[Saved entries]
+++++

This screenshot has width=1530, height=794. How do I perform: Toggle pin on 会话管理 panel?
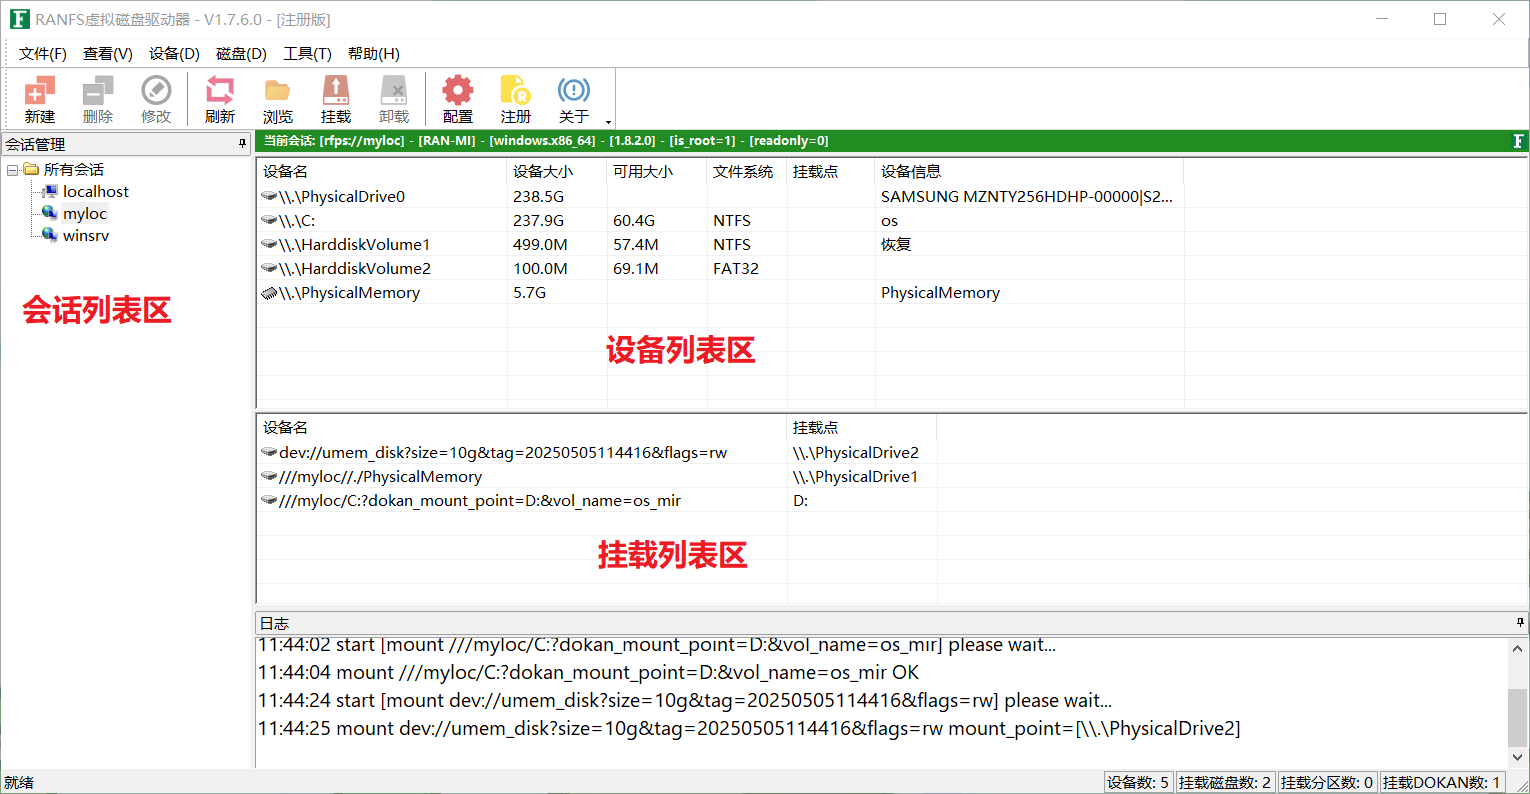click(242, 144)
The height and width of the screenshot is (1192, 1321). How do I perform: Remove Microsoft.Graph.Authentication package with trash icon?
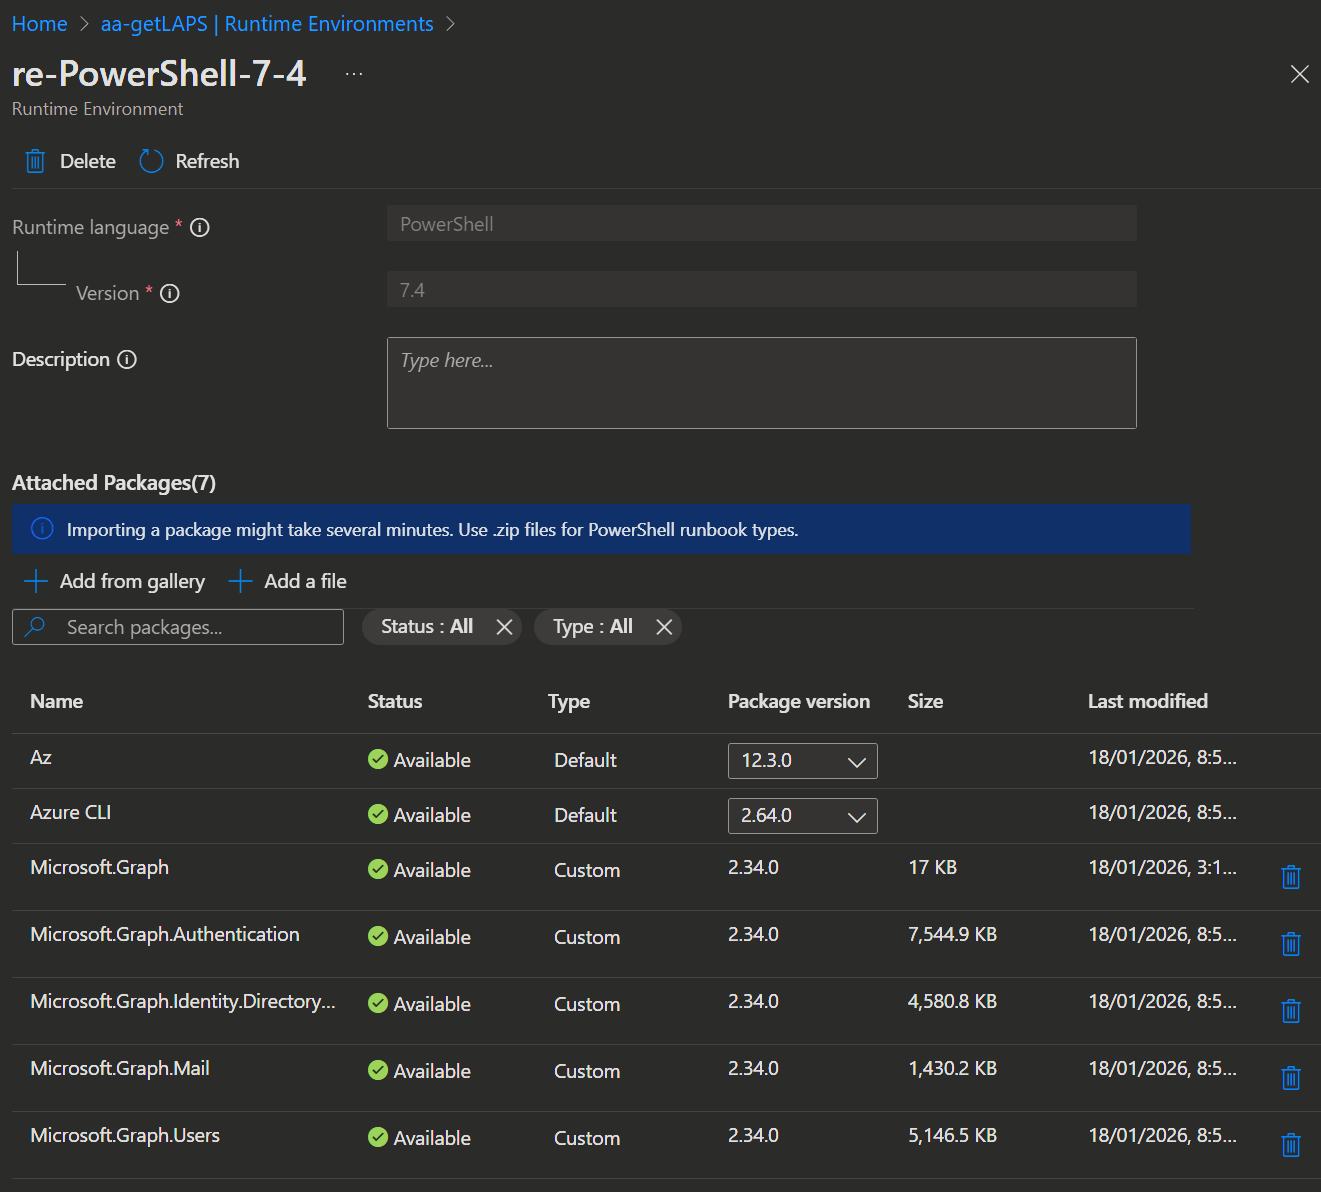pyautogui.click(x=1290, y=944)
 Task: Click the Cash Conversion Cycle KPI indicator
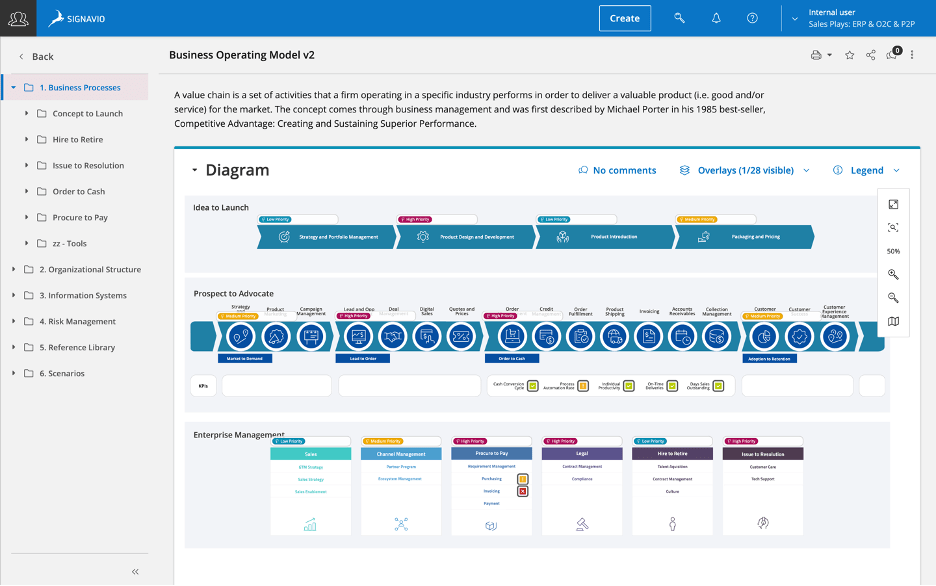[x=533, y=386]
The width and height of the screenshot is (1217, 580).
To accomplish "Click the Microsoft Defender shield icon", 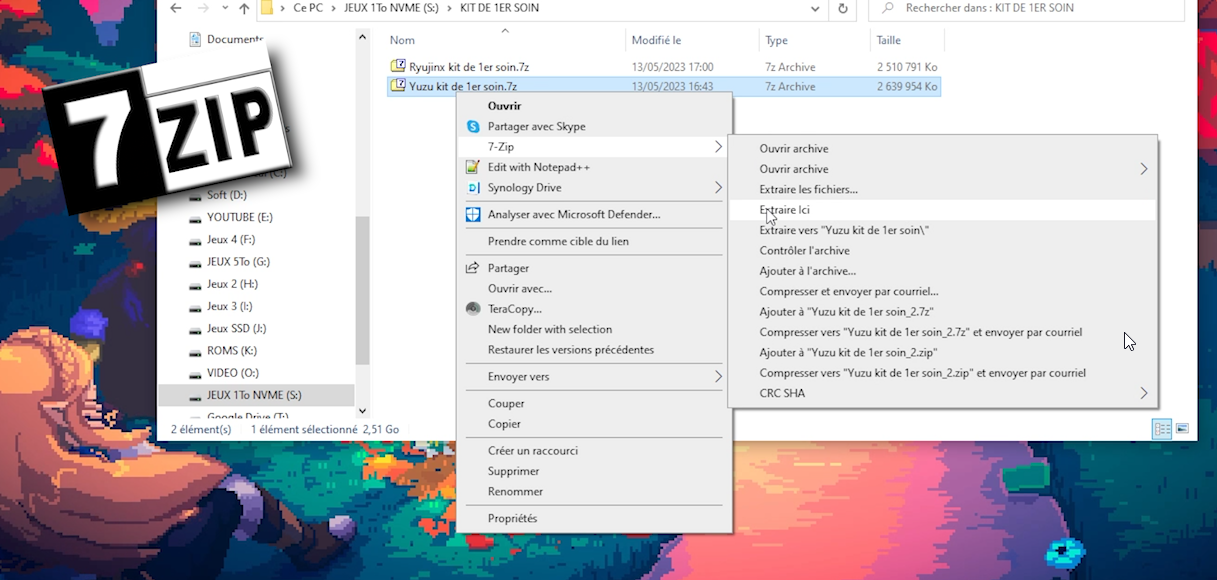I will point(473,215).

+++++

What is expected:
Output must match the lines from the start of the records above through the line that contains "The width and", exactly and with every picture removed.

Answer box:
This screenshot has width=1530, height=794. How do I perform: Toggle pin on 会话管理 panel?
click(242, 144)
The height and width of the screenshot is (1192, 1321). How do I perform: Remove Microsoft.Graph.Authentication package with trash icon?
pyautogui.click(x=1290, y=944)
 Task: Click the Cash Conversion Cycle KPI indicator
[x=533, y=386]
The width and height of the screenshot is (1217, 580).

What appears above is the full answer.